Too much of anything can be bad, hence a lot of musical cliches, but musicians find a way. Ben Bernie doubles down on the nonsense syllables when he makes “doo wacka doo” into a thematic variation on his recording of the similarly silly title “Doodle-Doo-Doo.” The opening “doo wacka doo” trumpets provide busy counterpoint behind the saxes. The same texture is then inverted, with the trumpeter (Don Bryan?) now playing a “doo wacka doo”-inspired solo with busy saxes behind him:
This smirking, symmetrical and very smart effect also shows the humor and invention of these musicians. Trumpeter Frankie Quartell with Isham Jones’s band plays with rhythmic accents in a subtle way on the song “Doo Wacka Doo.” For the first chorus, like any good first trumpet, he plays the lead confidently and straight, leaving any variations for after the theme proper. Quartell’s strong, ultra-precise phrasing on the first chorus sets up a cantus firmus for later instrumentalists:
First, smooth saxes loosen it up, then the pianist chops it up into rolling trills, and Quartell returns on muted trumpet to wah-wah the theme a la his predecessor in the Jones band, Louis Panico. Trombonist Carroll Martin then plays exaggerated wah-wah phrases as harmony under Quartell, before the theme opens wide up with some “dirty” playing by Quartell to end the side.

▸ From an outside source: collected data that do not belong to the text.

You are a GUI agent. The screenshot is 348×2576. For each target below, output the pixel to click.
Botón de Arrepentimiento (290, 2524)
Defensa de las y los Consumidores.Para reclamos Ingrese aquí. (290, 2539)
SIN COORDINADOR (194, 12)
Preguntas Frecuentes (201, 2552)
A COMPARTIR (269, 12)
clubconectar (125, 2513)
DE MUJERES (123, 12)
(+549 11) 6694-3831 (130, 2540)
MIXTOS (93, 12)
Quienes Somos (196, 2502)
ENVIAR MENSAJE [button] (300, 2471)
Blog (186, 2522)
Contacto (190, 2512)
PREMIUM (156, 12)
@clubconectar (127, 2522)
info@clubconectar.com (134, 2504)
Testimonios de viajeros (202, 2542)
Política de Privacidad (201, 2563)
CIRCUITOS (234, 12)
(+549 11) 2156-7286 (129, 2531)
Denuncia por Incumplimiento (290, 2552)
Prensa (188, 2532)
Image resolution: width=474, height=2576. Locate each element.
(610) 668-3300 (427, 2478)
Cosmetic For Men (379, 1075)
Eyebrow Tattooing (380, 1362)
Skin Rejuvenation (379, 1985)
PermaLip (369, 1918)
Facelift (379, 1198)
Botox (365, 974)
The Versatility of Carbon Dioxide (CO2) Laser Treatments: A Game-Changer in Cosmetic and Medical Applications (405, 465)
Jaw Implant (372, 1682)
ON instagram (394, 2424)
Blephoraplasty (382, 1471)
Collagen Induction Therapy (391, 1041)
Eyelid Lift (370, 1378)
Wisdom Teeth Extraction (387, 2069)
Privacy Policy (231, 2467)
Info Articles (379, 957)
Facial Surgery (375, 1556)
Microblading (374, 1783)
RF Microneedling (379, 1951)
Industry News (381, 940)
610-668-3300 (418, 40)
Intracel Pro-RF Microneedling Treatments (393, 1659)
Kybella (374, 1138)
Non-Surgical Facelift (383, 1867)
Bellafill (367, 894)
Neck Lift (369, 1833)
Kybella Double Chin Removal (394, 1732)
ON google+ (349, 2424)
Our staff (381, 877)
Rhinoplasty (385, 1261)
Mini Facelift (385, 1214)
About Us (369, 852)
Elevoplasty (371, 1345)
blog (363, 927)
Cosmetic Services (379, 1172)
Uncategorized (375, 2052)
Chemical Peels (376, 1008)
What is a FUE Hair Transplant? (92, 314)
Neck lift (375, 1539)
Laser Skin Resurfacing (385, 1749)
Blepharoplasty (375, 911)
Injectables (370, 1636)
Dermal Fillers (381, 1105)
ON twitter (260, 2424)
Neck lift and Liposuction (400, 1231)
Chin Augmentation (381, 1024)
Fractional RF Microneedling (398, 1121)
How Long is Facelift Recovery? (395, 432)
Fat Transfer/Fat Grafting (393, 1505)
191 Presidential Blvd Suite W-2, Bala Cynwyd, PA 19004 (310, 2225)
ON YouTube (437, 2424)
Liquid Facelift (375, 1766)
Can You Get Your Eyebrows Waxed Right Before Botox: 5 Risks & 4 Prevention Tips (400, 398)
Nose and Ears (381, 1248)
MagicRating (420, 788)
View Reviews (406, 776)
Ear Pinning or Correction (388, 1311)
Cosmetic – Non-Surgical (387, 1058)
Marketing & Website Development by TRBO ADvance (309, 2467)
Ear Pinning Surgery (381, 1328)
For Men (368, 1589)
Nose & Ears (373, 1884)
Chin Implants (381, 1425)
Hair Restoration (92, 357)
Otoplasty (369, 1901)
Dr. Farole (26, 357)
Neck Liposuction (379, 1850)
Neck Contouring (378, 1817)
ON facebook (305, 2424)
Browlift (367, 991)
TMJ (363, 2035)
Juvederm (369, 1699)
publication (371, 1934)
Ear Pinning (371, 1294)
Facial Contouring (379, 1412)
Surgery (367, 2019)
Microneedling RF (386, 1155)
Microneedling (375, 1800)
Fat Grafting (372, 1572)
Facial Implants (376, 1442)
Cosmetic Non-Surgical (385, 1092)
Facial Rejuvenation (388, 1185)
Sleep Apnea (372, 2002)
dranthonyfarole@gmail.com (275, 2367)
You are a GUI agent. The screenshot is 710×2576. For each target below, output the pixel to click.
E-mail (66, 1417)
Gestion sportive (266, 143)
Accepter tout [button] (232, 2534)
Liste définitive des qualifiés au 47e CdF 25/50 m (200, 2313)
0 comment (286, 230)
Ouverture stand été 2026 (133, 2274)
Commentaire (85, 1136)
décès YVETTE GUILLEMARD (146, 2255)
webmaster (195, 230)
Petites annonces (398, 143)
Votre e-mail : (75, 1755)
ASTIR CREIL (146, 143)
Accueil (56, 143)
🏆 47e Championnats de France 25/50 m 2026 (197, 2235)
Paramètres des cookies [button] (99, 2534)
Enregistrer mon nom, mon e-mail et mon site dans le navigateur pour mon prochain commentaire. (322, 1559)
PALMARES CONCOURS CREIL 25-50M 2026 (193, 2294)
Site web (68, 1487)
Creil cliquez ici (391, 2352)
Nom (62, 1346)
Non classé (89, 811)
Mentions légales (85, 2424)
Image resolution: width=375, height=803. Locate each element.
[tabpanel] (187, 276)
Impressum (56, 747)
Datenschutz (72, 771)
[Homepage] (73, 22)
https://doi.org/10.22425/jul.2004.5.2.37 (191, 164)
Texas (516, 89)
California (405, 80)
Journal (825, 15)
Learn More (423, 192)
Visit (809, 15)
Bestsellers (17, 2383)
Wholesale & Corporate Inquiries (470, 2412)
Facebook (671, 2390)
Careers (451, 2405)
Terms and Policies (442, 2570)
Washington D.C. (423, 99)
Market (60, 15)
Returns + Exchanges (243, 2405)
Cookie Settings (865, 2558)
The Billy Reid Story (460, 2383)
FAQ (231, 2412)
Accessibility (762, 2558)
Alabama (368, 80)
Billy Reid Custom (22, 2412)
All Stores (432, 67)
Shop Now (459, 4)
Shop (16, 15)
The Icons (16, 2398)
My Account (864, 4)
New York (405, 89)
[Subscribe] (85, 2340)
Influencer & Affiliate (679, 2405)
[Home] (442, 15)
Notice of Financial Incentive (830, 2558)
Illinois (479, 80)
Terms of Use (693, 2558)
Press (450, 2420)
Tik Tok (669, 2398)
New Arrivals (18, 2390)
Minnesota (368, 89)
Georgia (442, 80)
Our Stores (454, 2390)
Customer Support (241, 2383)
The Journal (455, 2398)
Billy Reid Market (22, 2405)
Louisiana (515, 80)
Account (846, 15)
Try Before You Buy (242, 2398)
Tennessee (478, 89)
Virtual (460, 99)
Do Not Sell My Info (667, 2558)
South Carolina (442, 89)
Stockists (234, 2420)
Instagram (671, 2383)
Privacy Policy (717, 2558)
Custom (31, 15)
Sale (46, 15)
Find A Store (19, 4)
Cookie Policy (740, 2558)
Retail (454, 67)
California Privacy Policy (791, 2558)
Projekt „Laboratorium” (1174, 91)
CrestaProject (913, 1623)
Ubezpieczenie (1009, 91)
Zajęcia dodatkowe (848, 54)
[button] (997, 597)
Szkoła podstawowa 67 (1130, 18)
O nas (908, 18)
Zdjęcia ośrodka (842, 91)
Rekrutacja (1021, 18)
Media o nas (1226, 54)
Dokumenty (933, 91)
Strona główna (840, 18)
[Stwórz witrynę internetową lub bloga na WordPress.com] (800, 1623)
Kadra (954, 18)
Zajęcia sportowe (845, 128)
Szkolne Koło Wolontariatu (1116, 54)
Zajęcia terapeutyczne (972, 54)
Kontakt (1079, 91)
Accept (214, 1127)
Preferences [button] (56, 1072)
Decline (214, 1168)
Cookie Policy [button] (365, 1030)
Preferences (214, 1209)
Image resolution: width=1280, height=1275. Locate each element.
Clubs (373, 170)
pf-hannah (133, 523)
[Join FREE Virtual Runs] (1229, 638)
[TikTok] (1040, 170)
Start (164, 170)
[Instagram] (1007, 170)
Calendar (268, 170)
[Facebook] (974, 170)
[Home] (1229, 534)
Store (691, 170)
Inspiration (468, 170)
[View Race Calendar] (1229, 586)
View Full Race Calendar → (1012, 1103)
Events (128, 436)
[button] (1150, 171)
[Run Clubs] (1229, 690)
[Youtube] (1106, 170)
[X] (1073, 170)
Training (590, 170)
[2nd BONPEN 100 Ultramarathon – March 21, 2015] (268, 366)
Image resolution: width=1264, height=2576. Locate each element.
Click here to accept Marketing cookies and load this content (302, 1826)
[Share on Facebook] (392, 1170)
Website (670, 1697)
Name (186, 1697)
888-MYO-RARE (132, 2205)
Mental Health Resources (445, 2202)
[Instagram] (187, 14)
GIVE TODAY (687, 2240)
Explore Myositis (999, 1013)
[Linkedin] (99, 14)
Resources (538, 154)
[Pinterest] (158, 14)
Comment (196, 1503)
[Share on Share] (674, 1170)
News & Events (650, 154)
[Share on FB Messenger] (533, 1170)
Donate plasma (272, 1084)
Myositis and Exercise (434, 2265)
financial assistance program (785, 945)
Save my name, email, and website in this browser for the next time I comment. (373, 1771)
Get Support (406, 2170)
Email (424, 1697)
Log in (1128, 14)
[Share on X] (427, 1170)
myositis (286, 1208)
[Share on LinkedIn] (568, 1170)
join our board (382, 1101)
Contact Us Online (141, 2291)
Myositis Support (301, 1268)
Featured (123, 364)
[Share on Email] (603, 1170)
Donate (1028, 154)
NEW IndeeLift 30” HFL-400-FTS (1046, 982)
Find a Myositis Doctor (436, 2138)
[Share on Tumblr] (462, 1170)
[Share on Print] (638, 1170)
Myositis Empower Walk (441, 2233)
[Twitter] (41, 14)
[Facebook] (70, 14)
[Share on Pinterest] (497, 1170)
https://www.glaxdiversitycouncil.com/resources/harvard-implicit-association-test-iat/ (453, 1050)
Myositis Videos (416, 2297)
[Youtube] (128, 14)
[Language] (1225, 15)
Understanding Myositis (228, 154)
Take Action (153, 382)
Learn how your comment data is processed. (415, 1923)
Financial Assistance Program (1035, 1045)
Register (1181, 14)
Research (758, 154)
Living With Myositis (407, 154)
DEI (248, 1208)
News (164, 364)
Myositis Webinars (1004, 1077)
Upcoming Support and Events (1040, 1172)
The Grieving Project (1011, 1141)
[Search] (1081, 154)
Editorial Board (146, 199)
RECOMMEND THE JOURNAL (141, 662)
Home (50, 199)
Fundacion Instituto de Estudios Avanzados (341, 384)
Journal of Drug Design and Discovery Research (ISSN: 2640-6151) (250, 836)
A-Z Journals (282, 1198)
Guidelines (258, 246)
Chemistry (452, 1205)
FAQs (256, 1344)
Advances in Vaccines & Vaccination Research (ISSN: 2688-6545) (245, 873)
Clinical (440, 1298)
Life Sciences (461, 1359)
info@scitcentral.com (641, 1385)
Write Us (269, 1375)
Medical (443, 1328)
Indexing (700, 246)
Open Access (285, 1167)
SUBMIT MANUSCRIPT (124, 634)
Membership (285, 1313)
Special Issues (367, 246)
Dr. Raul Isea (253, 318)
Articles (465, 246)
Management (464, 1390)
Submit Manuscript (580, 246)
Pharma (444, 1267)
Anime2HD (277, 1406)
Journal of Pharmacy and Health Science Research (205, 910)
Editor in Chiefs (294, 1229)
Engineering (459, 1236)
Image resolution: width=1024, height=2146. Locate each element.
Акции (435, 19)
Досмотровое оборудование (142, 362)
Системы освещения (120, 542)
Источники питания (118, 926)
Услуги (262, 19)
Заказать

Frankie Quartell and many of the musicians on these records are considered far from the hottest or most creative players of the time. Yet these sides so show the level of technique, versatility, and knack for subtle variation that makes jazz from this period such an interesting and joyous experience. As popular musicians, they didn’t have the luxury of saying anything was beneath them. In the case of “doo wacka doo,” the music really says much more than the words.